NIPS 2018
Sun Dec 2nd through Sat the 8th, 2018 at Palais des Congrès de Montréal
Paper ID:5077
Title:On preserving non-discrimination when combining expert advice

Reviewer 1

This paper studies the design of an algorithm for group fairness in online learning. This setup is more realistic than online learning for individual fairness and batch group fairness. The paper is very well written and the contributions are clear. However, I think the assumption that all the predictors are individually non-discriminatory comes a little strong. Although it is fine to use this strong assumption for the impossibility results, I did not find the other two results (the positive ones about the same error rates) practically useful. I think the authors could replace this assumption by making a weaker adversary. For example, assuming that labels come from a distribution instead of adversely getting selected. I think adding more intuition about these two assumptions would help a lot. 1) Assuming every predictor is individually non-discriminatory. 2) Assuming the adversary can adaptively choose the labels.

Reviewer 2

The paper theoretically studies the suitability of achieving a particular definition of fairness, equalized odds (which relates to the false positive rate), in the context of online learning with experts advise (Cesa-Bianchi et al. 2006).
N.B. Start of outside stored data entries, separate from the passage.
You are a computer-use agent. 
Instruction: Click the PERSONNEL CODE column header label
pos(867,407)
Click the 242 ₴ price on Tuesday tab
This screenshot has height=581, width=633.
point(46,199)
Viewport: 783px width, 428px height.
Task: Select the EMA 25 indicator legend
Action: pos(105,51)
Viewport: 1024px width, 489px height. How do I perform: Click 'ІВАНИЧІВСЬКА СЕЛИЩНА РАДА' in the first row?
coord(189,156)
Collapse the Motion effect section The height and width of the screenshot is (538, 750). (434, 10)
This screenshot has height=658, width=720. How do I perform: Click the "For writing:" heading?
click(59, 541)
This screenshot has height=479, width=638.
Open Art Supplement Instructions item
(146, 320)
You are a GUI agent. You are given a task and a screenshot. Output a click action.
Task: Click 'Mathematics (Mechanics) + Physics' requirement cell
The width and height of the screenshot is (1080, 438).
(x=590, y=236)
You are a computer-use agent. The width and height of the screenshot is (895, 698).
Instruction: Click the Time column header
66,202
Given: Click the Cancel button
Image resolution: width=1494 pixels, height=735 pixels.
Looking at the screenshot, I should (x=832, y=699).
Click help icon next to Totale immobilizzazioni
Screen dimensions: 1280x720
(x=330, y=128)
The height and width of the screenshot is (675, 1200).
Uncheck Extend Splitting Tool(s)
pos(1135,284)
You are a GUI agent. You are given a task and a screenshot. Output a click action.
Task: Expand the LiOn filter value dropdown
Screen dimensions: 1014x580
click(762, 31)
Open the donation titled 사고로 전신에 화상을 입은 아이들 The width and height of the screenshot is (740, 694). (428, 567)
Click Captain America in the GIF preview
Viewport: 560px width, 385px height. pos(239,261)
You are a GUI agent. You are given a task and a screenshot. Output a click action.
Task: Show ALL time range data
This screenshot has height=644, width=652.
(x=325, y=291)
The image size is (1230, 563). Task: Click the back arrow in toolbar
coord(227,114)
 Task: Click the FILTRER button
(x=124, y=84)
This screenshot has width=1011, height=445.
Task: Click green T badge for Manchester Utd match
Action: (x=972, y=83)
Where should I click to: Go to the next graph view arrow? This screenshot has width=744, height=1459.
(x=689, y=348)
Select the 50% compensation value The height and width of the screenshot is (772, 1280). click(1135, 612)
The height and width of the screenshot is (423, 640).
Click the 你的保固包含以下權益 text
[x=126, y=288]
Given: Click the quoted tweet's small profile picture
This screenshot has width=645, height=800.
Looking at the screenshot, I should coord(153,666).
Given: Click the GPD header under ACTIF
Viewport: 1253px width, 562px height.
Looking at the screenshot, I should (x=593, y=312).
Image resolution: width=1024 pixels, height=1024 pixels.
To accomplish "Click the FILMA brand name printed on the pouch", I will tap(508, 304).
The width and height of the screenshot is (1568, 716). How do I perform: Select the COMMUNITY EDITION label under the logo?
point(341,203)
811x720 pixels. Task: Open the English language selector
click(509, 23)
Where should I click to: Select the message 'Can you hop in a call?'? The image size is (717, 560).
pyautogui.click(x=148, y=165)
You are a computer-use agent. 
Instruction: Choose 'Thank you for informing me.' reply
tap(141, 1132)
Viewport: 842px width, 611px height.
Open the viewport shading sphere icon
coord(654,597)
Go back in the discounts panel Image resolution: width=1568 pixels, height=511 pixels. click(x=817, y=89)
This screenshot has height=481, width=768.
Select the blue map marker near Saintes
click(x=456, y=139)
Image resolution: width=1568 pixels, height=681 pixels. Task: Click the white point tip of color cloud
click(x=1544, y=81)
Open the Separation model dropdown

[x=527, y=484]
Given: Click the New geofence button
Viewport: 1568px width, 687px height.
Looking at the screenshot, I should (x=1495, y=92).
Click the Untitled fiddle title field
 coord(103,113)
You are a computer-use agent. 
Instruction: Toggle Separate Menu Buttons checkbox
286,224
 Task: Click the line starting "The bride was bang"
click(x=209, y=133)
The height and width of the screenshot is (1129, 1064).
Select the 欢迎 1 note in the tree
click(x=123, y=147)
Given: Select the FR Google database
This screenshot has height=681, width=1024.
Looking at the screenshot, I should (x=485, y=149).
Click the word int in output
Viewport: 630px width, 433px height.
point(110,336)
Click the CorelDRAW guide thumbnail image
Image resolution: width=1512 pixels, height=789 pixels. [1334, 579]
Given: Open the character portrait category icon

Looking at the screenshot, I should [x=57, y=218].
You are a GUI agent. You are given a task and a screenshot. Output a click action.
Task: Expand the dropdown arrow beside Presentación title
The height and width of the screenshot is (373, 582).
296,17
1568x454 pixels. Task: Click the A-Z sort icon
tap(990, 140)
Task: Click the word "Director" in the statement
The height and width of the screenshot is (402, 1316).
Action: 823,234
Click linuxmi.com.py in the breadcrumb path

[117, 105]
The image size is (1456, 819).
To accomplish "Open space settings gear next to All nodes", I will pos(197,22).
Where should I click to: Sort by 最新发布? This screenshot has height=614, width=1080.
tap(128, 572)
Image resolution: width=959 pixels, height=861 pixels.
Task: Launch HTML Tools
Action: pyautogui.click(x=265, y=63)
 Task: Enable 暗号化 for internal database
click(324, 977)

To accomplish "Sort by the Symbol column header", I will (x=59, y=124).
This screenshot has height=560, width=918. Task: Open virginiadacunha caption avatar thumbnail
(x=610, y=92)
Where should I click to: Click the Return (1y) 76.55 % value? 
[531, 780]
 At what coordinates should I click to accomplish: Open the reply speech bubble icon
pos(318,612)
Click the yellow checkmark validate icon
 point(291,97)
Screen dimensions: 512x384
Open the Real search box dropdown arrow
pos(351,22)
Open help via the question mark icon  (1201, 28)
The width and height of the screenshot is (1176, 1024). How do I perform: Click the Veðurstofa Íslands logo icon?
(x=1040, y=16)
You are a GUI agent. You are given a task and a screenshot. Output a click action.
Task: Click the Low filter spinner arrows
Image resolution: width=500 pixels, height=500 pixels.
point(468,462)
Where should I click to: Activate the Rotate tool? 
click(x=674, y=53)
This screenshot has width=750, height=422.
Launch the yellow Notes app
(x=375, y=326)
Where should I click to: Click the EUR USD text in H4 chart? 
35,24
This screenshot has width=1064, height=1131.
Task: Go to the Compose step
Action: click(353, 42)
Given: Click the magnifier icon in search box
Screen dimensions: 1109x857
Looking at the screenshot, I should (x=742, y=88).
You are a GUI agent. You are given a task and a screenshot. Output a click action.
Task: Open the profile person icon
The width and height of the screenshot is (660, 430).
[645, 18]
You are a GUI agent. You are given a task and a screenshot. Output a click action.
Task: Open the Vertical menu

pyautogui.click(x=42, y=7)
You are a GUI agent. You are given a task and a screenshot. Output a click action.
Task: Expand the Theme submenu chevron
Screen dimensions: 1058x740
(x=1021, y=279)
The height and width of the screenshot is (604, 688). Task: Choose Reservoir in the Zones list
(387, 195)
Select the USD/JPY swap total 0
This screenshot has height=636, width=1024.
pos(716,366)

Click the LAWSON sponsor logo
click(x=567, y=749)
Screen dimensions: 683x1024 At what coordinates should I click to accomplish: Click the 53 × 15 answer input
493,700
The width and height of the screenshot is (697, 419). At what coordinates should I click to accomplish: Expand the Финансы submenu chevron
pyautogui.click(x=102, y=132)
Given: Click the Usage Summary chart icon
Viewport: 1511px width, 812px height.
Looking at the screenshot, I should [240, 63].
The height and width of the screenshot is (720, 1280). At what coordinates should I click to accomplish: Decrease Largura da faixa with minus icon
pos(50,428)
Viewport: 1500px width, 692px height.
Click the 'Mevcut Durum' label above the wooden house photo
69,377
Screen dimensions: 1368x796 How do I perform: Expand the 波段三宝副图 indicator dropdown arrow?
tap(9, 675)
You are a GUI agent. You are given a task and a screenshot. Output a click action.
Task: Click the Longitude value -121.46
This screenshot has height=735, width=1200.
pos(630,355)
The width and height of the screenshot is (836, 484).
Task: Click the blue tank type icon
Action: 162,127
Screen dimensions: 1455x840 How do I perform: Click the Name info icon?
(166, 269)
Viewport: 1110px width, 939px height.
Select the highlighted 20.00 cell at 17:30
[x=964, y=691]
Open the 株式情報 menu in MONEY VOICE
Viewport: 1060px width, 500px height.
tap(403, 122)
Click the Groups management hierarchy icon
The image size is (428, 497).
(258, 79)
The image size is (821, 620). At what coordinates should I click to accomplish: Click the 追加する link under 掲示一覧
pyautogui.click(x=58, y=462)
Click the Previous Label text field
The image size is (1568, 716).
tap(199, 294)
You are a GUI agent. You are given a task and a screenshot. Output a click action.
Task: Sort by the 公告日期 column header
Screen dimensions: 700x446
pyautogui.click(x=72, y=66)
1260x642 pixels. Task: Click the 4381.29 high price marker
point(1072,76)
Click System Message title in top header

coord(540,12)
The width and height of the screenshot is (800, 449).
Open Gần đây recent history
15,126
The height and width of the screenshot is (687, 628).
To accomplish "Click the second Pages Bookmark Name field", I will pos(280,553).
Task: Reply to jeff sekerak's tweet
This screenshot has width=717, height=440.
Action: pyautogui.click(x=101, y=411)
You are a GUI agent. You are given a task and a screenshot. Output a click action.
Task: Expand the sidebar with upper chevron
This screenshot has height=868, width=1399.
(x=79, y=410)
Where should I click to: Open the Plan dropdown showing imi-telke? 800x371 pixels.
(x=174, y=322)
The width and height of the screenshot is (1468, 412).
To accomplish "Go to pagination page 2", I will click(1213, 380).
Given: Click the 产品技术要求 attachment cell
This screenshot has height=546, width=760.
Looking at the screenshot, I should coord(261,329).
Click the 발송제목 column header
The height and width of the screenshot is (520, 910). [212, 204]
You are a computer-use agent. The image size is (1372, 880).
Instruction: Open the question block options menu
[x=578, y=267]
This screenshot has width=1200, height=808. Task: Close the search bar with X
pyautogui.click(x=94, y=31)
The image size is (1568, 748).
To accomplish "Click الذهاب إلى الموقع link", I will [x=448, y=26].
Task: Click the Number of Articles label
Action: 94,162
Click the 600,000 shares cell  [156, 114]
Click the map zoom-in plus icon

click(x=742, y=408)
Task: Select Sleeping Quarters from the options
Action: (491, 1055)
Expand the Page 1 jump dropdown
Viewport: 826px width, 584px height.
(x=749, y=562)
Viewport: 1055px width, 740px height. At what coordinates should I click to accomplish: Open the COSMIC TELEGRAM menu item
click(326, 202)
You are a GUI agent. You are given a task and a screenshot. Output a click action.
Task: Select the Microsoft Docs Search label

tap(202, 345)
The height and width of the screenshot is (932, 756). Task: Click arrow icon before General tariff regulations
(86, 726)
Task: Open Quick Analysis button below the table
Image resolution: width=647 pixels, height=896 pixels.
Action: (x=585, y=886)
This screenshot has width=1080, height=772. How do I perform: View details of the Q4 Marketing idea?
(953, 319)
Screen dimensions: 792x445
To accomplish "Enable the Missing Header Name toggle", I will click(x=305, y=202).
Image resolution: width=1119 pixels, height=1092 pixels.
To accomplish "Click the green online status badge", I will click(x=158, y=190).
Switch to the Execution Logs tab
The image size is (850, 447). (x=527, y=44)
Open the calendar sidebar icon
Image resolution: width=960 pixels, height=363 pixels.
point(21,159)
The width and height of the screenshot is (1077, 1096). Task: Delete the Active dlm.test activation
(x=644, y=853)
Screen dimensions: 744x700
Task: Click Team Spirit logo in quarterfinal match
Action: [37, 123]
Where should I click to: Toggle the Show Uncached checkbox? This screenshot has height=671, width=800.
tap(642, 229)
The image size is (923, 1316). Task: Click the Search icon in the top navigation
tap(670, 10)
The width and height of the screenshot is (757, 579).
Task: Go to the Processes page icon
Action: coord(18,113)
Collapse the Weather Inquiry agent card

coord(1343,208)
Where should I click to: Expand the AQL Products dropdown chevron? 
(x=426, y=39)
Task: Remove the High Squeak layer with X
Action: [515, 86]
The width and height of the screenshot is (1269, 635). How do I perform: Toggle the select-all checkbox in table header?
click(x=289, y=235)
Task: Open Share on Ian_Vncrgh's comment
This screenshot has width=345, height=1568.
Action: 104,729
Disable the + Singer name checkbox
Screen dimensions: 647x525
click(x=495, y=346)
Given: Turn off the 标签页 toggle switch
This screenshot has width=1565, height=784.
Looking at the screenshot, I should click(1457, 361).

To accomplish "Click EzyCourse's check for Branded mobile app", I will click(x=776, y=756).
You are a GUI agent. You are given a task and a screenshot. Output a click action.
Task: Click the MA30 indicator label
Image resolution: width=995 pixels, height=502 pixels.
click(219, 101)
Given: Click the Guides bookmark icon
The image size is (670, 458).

In particular, the authors show that achieving an online algorithm that jointly satisfies zero-regret and equalized odds is not possible. Afterward, they show that this is not the case when considering fairness in terms of the total number of errors per group. They also discuss that unfortunately this definition of fairness (also previously discussed in Zafar et al., 2017) is not realistic (or even fair) in many real-world scenarios. In the positive side, I believe that (im)possibility theoretical studies on when a fairness definition can be accomplished is definitely a major contribution to the field. However, I also believe that the paper has important gaps to be filled: 1) Their definition of online learning comes from the game theory literature and does not corresponds to the standard ML view on online learning. However, the authors do not clarify this particular setting in the abstract (neither the title of the paper) and provide any reference to the considered "benign setting"--where at time t there is a set of expert providing their advise about the decision to be made, and the learner select one expert advise (decision) with a fixed probability i~p^t, getting a loss l(t,i) that depends on the selected expert. Is this the actual setting? Please clarify this point in the paper, and add the necessary references. 2) Although the paper is presented in the context of fairness, which is definitely a real problem, the authors do not provide a single real-world example where their setting (based on the game theoretical game benign) would fit. As a consequence, it is hard to evaluate the potential impact of the presented theoretical results in the field. In summary, I believe although the paper presents good ideas and results, it does not provide the necessary context and details to judge the contribution of the paper. Cesa-Bianchi, Nicolo, and Gábor Lugosi. Prediction, learning, and games. Cambridge university press, 2006. B. Zafar, I. Valera, M. Gomez-Rodriguez and K. Gummadi, "Fairness Beyond Disparate Treatment & Disparate Impact: Learning Classification without Disparate Mistreatment", (Full paper) 26th International World Wide Web Conference (WWW), Perth (Australia), April 2017.

Reviewer 3

The authors consider the setting of fairness in online learning. It is one of the initial works in the domain. The ideas used are not very novel but it is interesting as it is one of the first works in the domain. The authors prove an impossibility result to achieve fairness with equal false positive metric but show a positive result with equal expected error metric. Strong Points: [S1] The paper is well written and easy to follow [S2] The authors have done a good job to explain the ideas with simple examples Weak Points [W1] I think the motivation behind equal error rate applications (speecch processing, recommender systems) is not well explained. I would have liked one case study or a small motivational example to better convey the intuitions. [W2] There are no experiments to show the validity of results on real world datasets. It will help us better understand the advantages and disadvantages of the two metrics considered in the paper. Overall, I like the work. It does not involve many fancy results but presents all the results in a simple manner which are easy to follow. I am disappointed to not see any real world experiments though and hence rate it marginally above the bar (explanation in W2).